• AIM OF THE EXERCISE
In the listing, locate the line containing "The width and", then quote it and all following lines exactly. Omit pictures.
*** MATERIAL PROVIDED ***
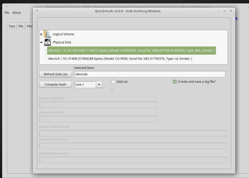
Task: Click the Compute Hash button
Action: pyautogui.click(x=56, y=85)
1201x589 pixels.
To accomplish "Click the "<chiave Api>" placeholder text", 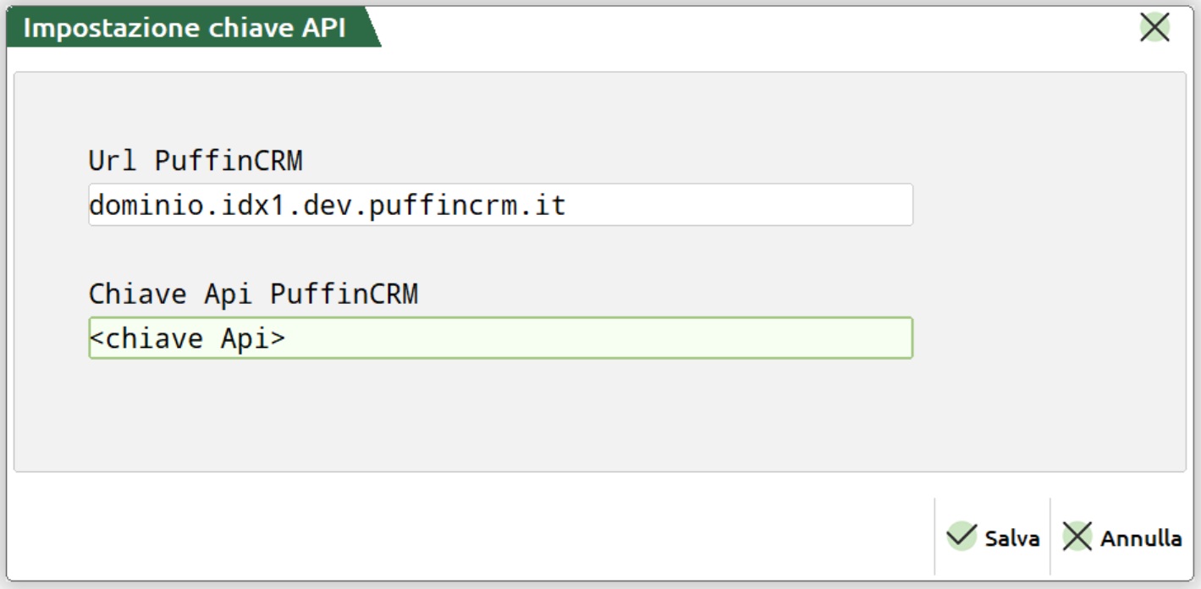I will [x=187, y=339].
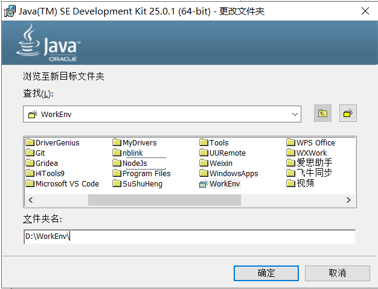Viewport: 378px width, 289px height.
Task: Click the dropdown arrow of look-in combo
Action: (x=295, y=114)

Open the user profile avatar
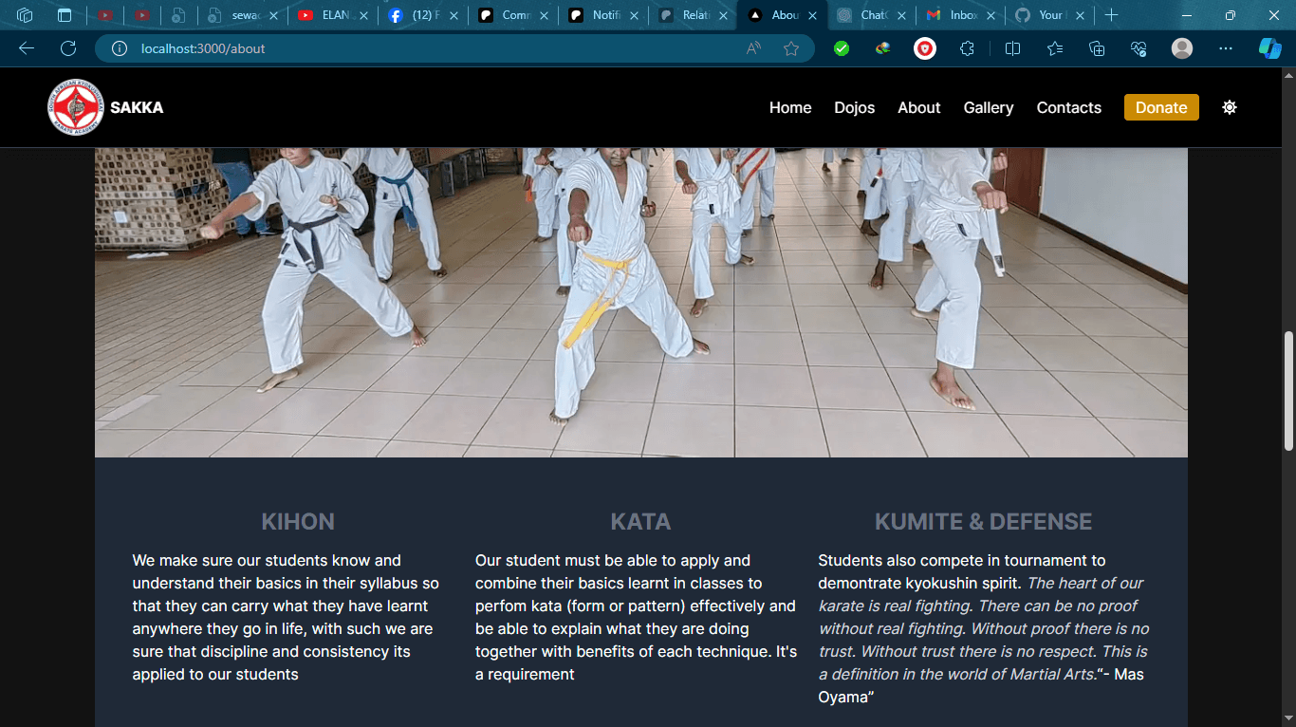point(1181,48)
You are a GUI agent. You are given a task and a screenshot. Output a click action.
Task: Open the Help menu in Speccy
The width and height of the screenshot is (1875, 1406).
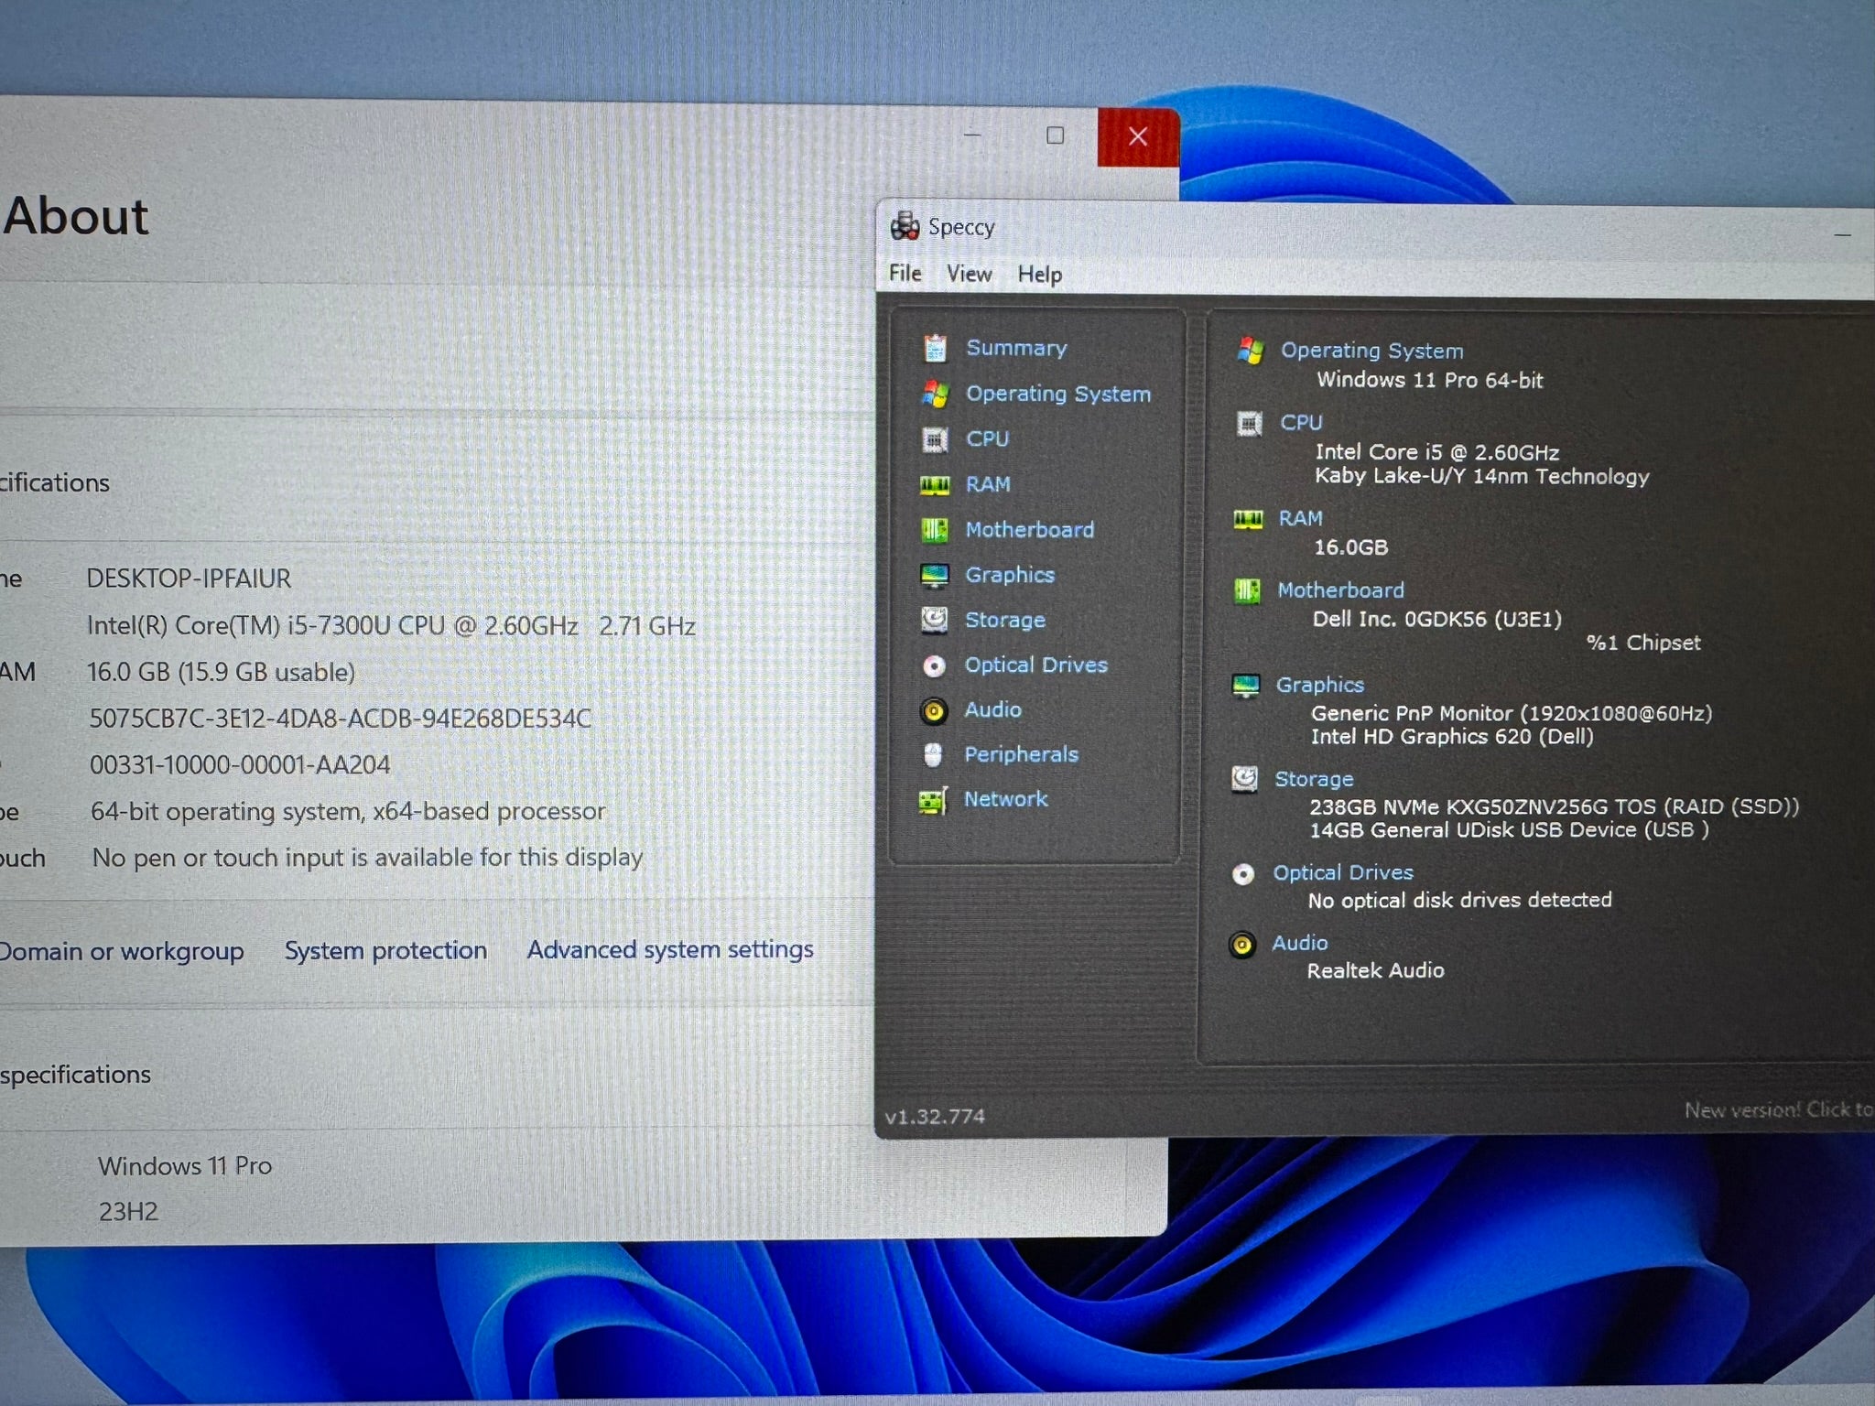coord(1041,272)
***
• SOLUTION FOR THIS TASK
The width and height of the screenshot is (1875, 1406).
coord(1041,272)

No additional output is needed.